◆ **Source material**
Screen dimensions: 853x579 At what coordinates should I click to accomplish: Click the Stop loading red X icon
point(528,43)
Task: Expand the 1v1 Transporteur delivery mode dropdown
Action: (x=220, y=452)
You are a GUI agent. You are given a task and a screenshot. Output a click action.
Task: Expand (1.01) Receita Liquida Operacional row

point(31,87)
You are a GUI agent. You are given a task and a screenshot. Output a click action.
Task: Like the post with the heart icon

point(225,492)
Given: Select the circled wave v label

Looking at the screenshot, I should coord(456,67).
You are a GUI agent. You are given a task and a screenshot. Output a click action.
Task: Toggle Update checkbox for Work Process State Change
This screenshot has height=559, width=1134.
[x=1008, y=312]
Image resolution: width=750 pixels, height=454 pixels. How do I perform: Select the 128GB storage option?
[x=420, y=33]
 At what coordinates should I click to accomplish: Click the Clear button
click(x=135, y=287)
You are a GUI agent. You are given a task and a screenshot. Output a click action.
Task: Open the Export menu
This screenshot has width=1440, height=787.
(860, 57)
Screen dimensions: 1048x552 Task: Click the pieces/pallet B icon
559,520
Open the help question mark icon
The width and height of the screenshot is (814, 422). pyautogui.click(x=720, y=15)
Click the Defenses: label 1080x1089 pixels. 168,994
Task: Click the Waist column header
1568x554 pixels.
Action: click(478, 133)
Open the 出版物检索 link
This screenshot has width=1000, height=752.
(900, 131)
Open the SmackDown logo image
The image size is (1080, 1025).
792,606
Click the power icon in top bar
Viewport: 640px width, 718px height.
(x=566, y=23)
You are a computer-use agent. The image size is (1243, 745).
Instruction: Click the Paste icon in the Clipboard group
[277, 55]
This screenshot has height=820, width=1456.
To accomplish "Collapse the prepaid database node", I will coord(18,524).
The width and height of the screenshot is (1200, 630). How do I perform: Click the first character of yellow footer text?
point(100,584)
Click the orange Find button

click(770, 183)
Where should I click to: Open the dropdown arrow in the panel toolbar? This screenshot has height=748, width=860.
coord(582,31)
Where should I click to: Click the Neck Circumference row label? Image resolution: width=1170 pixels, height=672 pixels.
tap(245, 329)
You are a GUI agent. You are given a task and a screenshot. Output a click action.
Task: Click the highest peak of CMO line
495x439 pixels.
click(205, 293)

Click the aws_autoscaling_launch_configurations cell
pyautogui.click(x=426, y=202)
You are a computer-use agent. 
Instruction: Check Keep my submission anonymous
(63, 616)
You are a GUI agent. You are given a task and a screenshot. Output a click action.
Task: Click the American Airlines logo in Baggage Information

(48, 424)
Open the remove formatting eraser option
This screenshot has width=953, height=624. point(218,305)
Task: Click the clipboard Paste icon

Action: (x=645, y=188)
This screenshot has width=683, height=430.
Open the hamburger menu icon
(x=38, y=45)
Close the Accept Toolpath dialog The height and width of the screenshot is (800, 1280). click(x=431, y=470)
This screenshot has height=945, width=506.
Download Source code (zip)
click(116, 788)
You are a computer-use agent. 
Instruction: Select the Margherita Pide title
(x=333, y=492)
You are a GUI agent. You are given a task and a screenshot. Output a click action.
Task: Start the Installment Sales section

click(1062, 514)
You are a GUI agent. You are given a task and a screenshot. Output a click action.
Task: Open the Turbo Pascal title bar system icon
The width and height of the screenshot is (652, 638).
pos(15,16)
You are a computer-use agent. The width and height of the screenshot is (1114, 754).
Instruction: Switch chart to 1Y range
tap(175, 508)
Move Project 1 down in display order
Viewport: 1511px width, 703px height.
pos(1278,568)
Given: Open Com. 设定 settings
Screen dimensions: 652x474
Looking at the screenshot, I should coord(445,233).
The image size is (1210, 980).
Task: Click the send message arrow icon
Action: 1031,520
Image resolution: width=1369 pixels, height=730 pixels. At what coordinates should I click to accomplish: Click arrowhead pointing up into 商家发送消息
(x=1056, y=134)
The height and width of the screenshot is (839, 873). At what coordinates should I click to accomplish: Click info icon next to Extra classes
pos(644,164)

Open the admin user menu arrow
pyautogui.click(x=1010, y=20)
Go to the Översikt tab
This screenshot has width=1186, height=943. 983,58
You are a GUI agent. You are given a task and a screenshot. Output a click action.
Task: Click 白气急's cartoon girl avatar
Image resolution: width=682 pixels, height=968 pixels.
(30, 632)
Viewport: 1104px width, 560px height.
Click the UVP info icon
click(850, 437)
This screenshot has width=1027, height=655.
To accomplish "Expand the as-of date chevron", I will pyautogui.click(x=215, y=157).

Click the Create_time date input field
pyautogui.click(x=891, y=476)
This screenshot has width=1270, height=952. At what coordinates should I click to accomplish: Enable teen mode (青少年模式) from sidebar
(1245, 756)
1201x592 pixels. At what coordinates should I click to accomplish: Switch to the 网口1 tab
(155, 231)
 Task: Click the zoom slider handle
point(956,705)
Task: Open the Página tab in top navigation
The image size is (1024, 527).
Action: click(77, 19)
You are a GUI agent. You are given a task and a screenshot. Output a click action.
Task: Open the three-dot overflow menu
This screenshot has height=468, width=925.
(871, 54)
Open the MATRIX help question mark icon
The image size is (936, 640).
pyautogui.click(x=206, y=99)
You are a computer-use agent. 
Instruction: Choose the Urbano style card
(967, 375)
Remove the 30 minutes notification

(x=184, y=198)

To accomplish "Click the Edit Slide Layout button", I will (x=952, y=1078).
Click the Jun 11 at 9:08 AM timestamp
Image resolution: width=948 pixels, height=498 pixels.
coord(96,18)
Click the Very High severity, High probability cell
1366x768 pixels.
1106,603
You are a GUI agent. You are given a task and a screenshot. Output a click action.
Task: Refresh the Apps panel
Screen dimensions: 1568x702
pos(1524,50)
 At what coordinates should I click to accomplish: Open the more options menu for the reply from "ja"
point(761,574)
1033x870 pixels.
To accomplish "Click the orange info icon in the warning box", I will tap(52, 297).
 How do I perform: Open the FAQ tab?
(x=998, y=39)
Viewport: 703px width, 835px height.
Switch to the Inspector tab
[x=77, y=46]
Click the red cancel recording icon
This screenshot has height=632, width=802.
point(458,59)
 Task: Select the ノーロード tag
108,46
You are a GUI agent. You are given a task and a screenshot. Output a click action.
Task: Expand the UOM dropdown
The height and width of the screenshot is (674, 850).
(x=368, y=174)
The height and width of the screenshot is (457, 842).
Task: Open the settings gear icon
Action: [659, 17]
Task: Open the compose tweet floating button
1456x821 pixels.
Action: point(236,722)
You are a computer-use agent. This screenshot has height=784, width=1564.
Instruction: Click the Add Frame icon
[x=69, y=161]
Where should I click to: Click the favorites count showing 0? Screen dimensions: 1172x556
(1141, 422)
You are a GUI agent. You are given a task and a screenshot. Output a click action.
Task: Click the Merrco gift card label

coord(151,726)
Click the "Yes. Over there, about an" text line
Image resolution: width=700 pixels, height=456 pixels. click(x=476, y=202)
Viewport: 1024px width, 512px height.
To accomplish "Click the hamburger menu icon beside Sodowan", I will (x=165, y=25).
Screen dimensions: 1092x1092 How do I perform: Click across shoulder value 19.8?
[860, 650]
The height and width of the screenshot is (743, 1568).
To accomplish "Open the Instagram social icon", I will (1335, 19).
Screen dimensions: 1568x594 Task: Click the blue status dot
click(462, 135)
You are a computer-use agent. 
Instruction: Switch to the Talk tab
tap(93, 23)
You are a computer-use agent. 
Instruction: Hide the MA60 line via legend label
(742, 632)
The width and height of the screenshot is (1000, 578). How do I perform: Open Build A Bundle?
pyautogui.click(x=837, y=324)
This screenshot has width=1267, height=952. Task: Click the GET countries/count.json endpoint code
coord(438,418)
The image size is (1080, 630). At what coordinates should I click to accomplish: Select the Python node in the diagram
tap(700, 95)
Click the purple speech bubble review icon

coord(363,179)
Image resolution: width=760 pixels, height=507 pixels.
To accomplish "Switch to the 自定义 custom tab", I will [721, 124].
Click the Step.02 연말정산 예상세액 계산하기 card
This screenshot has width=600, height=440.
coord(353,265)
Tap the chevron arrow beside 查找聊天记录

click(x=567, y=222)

◆ **Description of the task**
Once the line with "Task: Click the clipboard Paste icon" is found in the records above, print exactly that line and every line after it through the line with "Given: Open Com. 设定 settings".

◆ **Reply**
Task: Click the clipboard Paste icon

Action: (x=645, y=188)
This screenshot has width=683, height=430.
Open the hamburger menu icon
(x=38, y=45)
Close the Accept Toolpath dialog The height and width of the screenshot is (800, 1280). click(x=431, y=470)
This screenshot has height=945, width=506.
Download Source code (zip)
click(116, 788)
You are a computer-use agent. 
Instruction: Select the Margherita Pide title
(x=333, y=492)
You are a GUI agent. You are given a task and a screenshot. Output a click action.
Task: Start the Installment Sales section

click(1062, 514)
You are a GUI agent. You are given a task and a screenshot. Output a click action.
Task: Open the Turbo Pascal title bar system icon
The width and height of the screenshot is (652, 638).
pos(15,16)
You are a computer-use agent. The width and height of the screenshot is (1114, 754).
Instruction: Switch chart to 1Y range
tap(175, 508)
Move Project 1 down in display order
Viewport: 1511px width, 703px height.
pos(1278,568)
Given: Open Com. 设定 settings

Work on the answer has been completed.